政府の分科会は、新型コロナウイルスの感染状況を4つのステージに分類し、このうち、医療提供体制に大きな支障が出ることが懸念される「ステージ3」と、爆発的な感染拡大への備えが必要な「ステージ4」については、目安として具体的な指標を数値で示しています。

厚生労働省は11日、都道府県ごとの最新データを公表しました。

このうち「病床のひっ迫具合」では、現時点で確保できている病床の使用率が、「ステージ3」の指標の25%を超えたのは、11月3日の時点で、青森県(27.4%)、宮城県(38%)、東京都(26.1%)、大阪府(26.6%)、岡山県(31%)、沖縄県(43.1%)の6都府県でした。

10月20日からの2週間で、青森県、宮城県、大阪府、岡山県が新たに指標を超えています。

また、医療機関に入院している人と、自宅や宿泊施設で療養している人などを合わせた「療養者数」では、沖縄県が11月3日の時点で、ステージ3の指標となる人口10万人あたり15人を超えました。
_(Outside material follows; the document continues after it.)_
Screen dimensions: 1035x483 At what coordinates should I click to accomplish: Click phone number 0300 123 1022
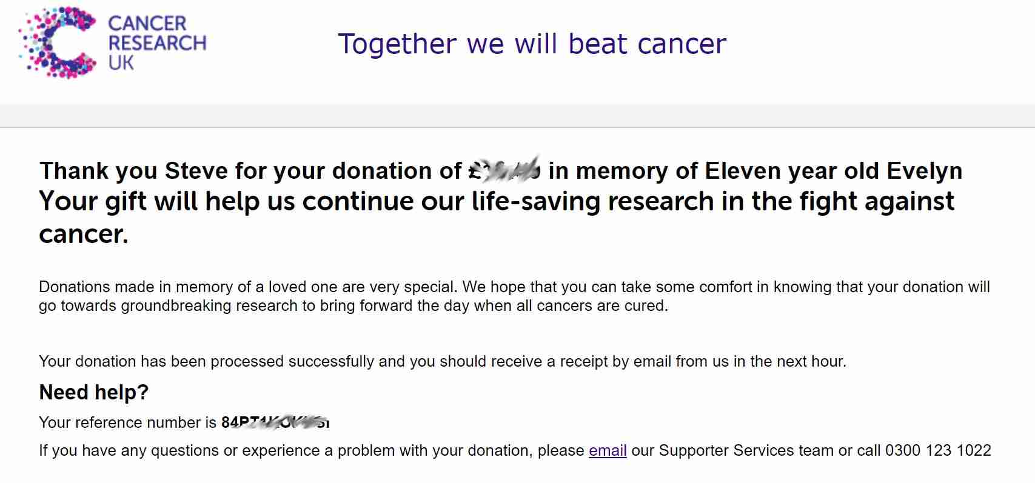coord(938,450)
(20.1人)

一方、「1週間の陽性者数」と「PCR検査の陽性率」でステージ3や4の指標を超えた都道府県はありませんでした。

分科会は「こうした指標はあくまで目安で、国や都道府県は、地域の状況などを踏まえて、総合的に判断する必要がある」としています。
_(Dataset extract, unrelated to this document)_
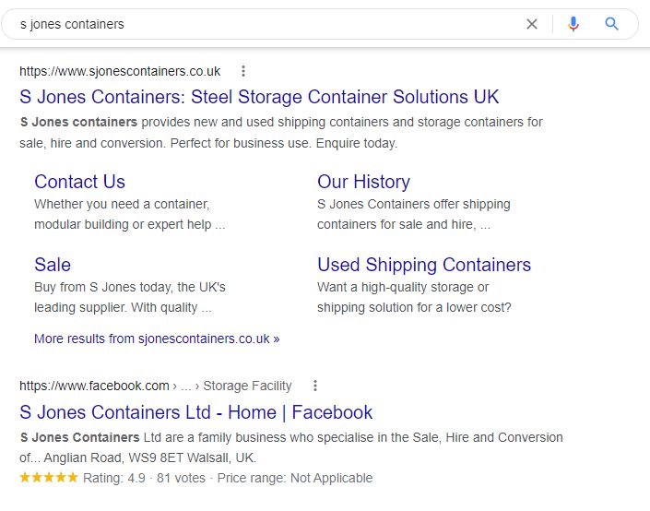This screenshot has width=650, height=511.
Task: Click the https://www.sjonescontainers.co.uk URL text
Action: (x=120, y=71)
新型コロナウイルス対策について厚生労働省に助言する専門家の会合は、「新規感染者数の増加傾向が今月に入って強まっている」としたうえで、「入院者数や重症者数が先月末から上昇に転じ一部地域では病床の占有率が高まってきていて留意が必要だ」と指摘しています。

医療現場は再拡大に警戒

再び感染が拡大する新型コロナウイルス。最も注意すべきことの1つは医療現場への影響です。
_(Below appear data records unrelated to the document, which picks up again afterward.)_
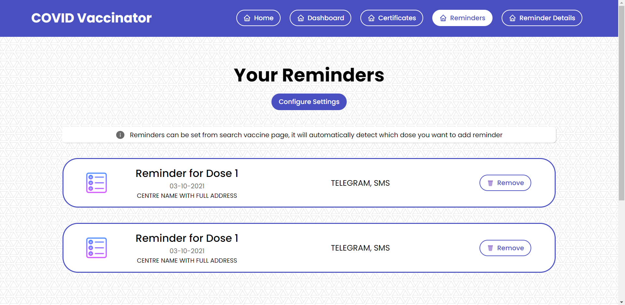Click the house icon in the Home button

tap(247, 18)
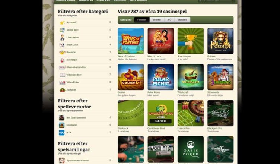Show all categories link under Filtrera efter kategori
Image resolution: width=280 pixels, height=164 pixels.
67,16
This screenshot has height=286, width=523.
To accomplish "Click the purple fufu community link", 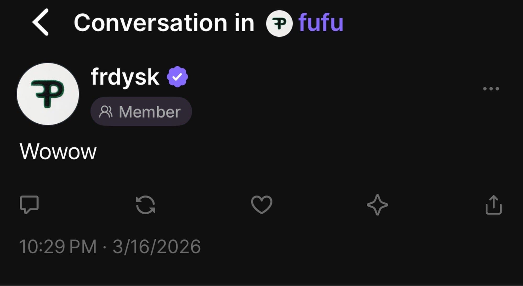I will pos(321,23).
都内の医療機関では、ひっ迫した状況にはなっていないものの患者が増加しつつあり、警戒を強めています。

東京 北区にある「東京北医療センター」では、軽症の患者を中心に新型コロナウイルス感染者の治療にあたっています。

病床数は40床。今は10代から70代までの患者18人を受け入れていて、まだベッドに余裕はあります。

それでも入院患者は徐々に増えていて、9月の新規患者は54人でしたが、10月は82人に増加。このまま感染の拡大が続けばさらに患者が増えるおそれがあります。

しかし、病院では新型コロナの専用病床をこれ以上増やすのは難しいといいます。6月から、中断していた健康診断や縮小していたがんの手術を再開するなど通常の診療体制に戻していて、新型コロナ以外の患者も多く受け入れているからです。

また、入院だけでなく発熱などの外来患者も今後、増える可能性があります。

病院は敷地内にプレハブの建物を作り、6月から新型コロナ外来を設置しました。ほかの患者と接触を避けるためのもので、発熱などの症状がある患者や感染の疑いがある患者にはその場でPCR検査や抗原検査を行っています。

毎日、70人ほどが検査を受け、日々、数人の陽性者が出ているということです。
センターの宮崎国久医師は「いまは家庭内感染や外国人の患者が多く、子どもも入院している。寒くなってくると毎年、高齢者を中心に救急や肺炎などの入院患者が増えてくるので、新型コロナの専用病床をこれ以上増やすのは厳しい。今後さらに感染が拡大すると、入院している患者が重症化した時に転院先の高度医療機関が見つからない事態にならないかも心配だ。新型コロナウイルスは感染すると一定の確率で亡くなる病気だということを多くの人に認識してもらい対策の徹底が図られてほしい」と話しています。